Records from a data collection

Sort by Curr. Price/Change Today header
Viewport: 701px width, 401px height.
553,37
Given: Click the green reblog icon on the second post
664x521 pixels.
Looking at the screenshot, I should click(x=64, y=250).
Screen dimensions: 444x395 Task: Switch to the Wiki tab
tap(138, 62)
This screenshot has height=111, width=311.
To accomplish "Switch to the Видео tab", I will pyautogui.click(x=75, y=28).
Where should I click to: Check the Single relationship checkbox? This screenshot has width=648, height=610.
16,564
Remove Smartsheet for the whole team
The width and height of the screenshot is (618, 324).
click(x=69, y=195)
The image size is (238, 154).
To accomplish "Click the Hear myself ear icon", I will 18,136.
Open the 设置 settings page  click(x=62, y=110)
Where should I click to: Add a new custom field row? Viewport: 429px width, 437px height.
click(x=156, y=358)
==
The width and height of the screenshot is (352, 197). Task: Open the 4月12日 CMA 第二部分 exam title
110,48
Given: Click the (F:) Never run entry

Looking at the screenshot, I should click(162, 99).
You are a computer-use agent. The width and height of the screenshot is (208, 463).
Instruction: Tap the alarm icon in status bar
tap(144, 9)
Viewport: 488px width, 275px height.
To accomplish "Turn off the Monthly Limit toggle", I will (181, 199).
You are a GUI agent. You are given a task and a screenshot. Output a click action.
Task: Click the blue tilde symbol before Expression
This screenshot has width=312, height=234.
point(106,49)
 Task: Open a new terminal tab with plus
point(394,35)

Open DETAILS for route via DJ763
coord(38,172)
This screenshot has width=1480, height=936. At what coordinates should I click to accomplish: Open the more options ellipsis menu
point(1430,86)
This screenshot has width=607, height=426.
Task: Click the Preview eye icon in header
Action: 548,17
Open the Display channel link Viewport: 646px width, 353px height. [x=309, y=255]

» **Exercise**: Rewrite the records between the lines holding "Sort by Curr. Price/Change Today header" and "Looking at the screenshot, I should click(x=64, y=250).", inclusive, changing "second post" to "first post" and keeping everything else the same.

» **Answer to the task**:
Sort by Curr. Price/Change Today header
Viewport: 701px width, 401px height.
553,37
Given: Click the green reblog icon on the first post
664x521 pixels.
Looking at the screenshot, I should click(x=64, y=250).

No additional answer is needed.